A boa notícia pode vir dos setores primário e terciário, a agropecuária que passou longe da crise dos últimos anos, deverá continuar puxando a economia brasileira para cima, sobretudo no que se refere ao setor de grãos, que devem apresentar um desempenho melhor do que o setor pecuário este ano. O horizonte começa a melhorar também para os setores de extração, principalmente o setor de petróleo e gás que deve se beneficiar tanto das políticas de saneamento da Petrobrás – verificadas na gestão Pedro Parente – quanto dos problemas vividos pela Venezuela, que abrem uma nova janela de oportunidades para os negócios externos deste setor no Brasil. O setor de mineração e siderurgia deve continuar apresentando um crescimento tímido, pautado pelo ritmo mais lento do crescimento global e pelo fraco desempenho do setor de construção civil.

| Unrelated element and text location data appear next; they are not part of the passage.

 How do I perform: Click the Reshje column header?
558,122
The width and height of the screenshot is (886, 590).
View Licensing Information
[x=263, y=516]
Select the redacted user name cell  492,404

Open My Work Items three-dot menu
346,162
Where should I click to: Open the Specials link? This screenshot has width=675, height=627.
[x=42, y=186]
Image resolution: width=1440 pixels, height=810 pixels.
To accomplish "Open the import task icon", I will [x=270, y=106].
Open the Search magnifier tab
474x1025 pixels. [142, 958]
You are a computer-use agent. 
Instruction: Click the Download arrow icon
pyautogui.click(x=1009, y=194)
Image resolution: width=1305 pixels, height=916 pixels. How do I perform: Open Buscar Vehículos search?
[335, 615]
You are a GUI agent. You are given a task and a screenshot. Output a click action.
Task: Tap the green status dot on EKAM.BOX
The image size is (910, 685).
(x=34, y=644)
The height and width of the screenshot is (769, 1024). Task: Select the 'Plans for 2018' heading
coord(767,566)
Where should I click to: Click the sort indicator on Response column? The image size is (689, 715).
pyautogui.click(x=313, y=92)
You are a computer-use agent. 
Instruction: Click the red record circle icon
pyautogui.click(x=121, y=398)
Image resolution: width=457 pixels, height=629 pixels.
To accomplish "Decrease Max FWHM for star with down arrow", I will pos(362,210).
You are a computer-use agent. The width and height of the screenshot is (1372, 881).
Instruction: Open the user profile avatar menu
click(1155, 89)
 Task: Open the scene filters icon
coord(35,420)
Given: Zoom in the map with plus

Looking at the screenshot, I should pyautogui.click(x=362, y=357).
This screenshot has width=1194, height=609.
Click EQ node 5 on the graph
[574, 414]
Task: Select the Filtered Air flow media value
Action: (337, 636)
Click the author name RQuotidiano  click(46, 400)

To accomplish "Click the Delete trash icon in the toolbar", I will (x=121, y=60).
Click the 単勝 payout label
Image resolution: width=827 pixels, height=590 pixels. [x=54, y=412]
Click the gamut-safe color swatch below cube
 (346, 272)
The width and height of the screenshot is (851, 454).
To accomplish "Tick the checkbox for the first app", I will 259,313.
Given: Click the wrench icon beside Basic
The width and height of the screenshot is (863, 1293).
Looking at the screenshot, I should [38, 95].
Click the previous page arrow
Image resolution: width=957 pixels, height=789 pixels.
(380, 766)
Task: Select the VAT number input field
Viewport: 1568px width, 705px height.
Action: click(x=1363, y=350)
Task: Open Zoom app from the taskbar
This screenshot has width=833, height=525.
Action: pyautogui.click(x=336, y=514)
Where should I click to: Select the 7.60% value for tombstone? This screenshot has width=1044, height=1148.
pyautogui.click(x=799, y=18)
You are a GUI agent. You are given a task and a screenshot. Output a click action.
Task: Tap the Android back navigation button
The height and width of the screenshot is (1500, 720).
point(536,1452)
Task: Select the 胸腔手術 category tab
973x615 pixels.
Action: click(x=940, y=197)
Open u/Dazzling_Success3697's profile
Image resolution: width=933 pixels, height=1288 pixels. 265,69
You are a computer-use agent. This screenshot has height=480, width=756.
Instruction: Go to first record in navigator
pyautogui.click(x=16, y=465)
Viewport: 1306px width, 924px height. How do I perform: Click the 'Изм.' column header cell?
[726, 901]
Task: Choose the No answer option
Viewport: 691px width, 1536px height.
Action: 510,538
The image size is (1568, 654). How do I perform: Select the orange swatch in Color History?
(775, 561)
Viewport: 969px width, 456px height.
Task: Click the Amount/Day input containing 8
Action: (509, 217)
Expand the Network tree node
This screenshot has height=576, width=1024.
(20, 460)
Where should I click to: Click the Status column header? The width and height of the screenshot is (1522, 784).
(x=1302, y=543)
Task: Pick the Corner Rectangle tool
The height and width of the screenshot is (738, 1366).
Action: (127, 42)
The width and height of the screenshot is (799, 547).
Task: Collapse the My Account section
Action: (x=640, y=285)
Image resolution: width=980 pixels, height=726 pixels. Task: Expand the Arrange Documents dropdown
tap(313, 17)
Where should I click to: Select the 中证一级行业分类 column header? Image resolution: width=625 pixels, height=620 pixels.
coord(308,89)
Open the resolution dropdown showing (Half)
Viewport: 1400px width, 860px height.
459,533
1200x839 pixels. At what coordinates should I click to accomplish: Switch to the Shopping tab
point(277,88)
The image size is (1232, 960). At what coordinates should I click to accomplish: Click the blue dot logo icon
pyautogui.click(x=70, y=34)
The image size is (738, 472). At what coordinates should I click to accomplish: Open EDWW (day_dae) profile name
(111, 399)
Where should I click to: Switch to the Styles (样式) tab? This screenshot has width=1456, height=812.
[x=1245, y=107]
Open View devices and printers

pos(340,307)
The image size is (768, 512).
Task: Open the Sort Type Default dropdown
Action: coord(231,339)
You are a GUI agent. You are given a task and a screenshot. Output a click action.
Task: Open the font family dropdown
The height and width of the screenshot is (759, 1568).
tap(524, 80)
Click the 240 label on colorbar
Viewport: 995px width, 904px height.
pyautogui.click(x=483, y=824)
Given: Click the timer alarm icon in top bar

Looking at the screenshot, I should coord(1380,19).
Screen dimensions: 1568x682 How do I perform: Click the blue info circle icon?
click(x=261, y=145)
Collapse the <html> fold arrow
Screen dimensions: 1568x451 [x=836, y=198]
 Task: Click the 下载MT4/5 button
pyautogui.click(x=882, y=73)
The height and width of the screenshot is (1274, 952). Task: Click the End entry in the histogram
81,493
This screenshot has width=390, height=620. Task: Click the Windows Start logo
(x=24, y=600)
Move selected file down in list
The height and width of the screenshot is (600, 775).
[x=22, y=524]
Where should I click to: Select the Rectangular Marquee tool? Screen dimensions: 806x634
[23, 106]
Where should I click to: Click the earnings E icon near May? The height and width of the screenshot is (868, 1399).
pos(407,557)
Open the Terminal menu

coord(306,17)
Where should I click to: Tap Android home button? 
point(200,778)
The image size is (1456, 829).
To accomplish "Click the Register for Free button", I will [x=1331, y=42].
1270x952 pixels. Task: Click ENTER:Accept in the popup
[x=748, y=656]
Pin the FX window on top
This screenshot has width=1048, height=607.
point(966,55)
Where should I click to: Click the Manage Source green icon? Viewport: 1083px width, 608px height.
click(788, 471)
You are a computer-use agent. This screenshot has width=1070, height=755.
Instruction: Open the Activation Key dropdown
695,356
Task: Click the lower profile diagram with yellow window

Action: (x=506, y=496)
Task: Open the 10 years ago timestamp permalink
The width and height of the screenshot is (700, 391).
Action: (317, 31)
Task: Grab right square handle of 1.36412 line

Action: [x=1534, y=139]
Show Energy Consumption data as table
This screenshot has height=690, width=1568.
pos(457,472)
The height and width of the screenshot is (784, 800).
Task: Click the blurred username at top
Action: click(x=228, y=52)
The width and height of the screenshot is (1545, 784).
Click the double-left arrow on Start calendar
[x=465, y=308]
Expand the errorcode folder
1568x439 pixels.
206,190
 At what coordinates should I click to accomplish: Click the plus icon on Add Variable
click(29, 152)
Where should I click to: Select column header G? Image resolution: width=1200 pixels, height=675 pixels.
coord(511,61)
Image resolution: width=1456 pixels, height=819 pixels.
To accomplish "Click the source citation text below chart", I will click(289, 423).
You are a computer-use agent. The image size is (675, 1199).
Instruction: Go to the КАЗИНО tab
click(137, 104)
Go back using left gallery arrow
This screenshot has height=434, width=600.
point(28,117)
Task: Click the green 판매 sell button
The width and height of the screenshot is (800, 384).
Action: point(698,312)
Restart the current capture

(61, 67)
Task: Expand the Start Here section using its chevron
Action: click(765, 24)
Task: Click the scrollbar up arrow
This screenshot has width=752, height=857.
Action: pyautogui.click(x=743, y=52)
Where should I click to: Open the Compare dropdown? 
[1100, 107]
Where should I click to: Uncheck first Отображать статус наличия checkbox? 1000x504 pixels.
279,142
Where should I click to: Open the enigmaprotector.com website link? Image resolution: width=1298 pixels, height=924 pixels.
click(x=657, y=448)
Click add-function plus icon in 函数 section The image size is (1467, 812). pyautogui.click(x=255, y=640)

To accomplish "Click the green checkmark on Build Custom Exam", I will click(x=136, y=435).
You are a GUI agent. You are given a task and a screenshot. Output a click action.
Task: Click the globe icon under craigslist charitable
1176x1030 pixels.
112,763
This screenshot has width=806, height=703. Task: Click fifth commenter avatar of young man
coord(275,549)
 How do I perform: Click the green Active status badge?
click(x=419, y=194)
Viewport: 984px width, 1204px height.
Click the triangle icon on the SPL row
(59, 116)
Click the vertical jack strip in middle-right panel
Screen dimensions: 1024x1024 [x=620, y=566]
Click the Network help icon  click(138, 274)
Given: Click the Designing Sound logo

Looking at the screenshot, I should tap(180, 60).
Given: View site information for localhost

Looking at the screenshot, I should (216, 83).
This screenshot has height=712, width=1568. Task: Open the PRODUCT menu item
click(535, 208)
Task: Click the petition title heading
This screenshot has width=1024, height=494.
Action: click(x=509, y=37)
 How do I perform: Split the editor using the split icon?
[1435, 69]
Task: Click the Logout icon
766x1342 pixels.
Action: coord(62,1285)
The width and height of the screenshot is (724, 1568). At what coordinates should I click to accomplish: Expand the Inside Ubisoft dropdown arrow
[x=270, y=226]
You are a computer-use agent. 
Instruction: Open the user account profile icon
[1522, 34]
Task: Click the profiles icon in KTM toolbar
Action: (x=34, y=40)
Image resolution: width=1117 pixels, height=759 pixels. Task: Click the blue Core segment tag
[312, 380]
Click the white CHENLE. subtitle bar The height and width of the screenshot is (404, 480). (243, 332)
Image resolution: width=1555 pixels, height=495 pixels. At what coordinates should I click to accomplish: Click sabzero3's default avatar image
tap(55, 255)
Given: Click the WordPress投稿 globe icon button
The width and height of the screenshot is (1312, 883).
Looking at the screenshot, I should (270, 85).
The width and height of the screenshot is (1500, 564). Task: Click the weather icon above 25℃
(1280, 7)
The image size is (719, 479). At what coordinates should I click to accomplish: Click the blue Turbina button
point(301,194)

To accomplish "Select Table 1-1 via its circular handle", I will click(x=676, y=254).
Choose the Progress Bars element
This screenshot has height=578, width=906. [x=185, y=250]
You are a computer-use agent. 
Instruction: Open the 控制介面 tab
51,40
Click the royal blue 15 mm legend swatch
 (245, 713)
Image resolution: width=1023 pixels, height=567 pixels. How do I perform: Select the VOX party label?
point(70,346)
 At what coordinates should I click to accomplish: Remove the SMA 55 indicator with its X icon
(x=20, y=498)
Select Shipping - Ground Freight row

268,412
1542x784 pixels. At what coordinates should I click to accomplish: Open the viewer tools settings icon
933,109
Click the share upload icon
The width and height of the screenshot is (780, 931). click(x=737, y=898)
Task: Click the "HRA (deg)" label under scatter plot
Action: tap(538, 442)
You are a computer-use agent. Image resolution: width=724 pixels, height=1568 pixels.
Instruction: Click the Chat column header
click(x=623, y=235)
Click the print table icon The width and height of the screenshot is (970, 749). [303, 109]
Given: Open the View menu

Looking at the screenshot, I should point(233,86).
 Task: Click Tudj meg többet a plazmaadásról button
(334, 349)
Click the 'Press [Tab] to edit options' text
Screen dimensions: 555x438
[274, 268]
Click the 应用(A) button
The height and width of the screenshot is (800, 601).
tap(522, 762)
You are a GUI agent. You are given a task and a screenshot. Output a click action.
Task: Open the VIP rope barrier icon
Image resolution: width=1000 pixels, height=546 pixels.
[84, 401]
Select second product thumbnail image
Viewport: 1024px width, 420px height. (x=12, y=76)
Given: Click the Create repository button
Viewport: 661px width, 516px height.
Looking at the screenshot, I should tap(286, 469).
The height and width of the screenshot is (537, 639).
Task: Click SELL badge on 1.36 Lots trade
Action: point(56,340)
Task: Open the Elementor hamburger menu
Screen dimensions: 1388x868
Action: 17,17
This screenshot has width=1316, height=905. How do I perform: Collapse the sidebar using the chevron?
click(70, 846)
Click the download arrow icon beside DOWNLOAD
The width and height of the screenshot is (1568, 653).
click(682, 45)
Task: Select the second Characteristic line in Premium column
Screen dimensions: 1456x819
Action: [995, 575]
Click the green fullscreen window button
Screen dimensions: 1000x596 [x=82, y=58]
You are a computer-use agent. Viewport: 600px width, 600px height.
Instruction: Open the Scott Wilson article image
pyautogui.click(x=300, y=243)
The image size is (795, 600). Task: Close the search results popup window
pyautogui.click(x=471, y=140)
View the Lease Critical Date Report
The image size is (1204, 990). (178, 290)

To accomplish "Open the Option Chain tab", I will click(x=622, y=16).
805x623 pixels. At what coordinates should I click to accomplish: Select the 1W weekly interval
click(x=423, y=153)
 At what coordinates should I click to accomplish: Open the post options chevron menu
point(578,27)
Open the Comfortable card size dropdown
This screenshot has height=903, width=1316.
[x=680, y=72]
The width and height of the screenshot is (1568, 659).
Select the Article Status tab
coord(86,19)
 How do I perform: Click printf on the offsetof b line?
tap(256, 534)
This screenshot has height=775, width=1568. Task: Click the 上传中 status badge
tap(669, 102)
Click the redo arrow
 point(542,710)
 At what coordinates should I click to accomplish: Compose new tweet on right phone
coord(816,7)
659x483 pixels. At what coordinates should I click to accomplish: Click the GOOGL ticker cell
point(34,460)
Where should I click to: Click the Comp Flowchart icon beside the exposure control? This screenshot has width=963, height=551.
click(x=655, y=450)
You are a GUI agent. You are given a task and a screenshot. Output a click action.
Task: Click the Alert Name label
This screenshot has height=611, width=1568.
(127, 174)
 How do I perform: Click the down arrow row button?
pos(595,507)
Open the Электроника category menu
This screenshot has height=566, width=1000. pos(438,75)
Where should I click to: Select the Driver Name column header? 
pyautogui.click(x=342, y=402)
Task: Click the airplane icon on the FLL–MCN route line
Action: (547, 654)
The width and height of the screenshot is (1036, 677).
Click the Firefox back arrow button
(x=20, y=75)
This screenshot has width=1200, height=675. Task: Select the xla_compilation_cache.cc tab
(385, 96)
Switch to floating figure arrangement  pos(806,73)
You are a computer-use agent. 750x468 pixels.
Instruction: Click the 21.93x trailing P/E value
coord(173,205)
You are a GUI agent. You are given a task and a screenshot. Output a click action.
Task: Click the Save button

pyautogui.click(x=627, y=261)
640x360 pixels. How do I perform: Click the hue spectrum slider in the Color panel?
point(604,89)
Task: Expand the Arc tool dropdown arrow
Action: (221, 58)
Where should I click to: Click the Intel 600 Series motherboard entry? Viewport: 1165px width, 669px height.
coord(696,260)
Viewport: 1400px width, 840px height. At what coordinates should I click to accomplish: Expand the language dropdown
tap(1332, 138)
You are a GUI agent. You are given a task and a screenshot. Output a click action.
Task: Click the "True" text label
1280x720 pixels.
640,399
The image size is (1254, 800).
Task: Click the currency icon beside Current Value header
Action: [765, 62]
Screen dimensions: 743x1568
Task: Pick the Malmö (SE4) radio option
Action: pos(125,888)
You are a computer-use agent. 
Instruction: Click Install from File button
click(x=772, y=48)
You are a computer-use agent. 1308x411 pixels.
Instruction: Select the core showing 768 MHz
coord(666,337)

Finalmente, no que se refere ao setor terciário, espera-se um crescimento acelerado do setor de serviços, e com ele uma recuperação dos níveis de emprego, a recuperação dos serviços deverá se dar tanto nos serviços de maior intensidade tecnológica, como T.I., serviços médicos, educacionais, consultorias, entre outros. Como também para os serviços de menor produtividade e de caráter mais informal, como restaurantes, turismo, beleza pessoal, entre outros. Já as vendas no varejo devem apresentar um comportamento maior do que em 2018, pautadas principalmente pelos bens de consumo não correntes, como alimentos, bebidas, vestuário, calçados, fármacos e papelaria, isto se dará pela combinação de inflação baixa, elevação real do salário mínimo e pelo recuo gradual do desemprego.
Benito Salomão Doutorando em Ciências Econômicas pela Universidade Federal de Uberlândia.